Interview with author Norbert Lébely on his series Step by Step
The ‘Step by Step’ Phenomenon
Larousse de Bridge, published in France in 1995, claims that the Step by Step books have sold several hundred thousand of copies. The books have been translated into Italian, German and Spanish, and now into English. Over the years, they have continued to be bestsellers. We asked co-author, Norbert Lébely, to elaborate on why he thinks this series has found such success.
Lébely: The ‘step by step’ method was well-known to the readers of Le Bridgeur magazine. It was developed by Robert Berthe, a teacher well ahead of his time. He realized that bridge could be explained and learned using this simple approach. The popularity of his magazine articles gave him the idea to develop a series of books based on the same technique, books that would be easy to read but also fun. To do this he got me involved, since I was also very interested in teaching and writing about bridge. In fact, the success of our collaboration grew from our friendship and a perfect meeting of minds, which can be felt as you read Step by Step.

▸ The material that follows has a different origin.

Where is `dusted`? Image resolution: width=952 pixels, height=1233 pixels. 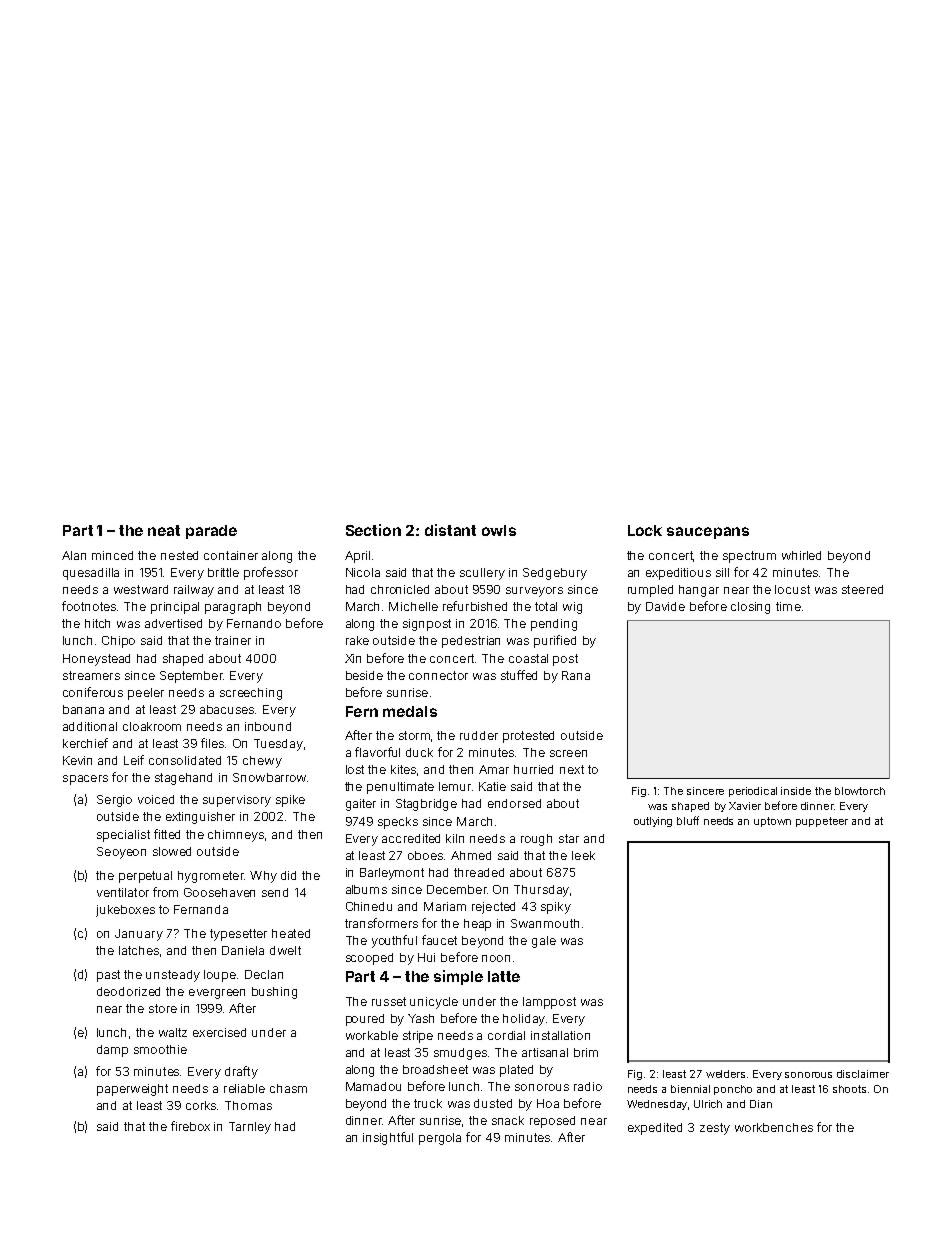
dusted is located at coordinates (493, 1103).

So what exactly is this teaching method?
Lébely: As the name implies, the method teaches the reader to make the best possible plan for the play, advancing logically ‘step by step’ by using a question-and-answer method to reach the correct line of play on each deal. The goal is for the reader eventually to use this technique automatically at the table.
How is the material presented?
Lébely: The first section contains fifty or so examples, presented in order of difficulty, covering the various ideas that need to be learned. In the second part, a series of exercises allow the reader to go through a self-test and gauge how much progress has been made. In between these two sections, there is a list of the various techniques covered, grouped into similar ideas, something like an index.
In summary, Robert and I were very aware of the many and various complexities of the game. Also, we thought it very important to clearly define the correct (and incorrect) lines of play, including the order in which things had to be done (timing), and how to use communications to best effect. Our advice was always this: ask yourself the right questions, answer them carefully, applying what you have learned thanks to Step by Step, and you will (almost) always be rewarded!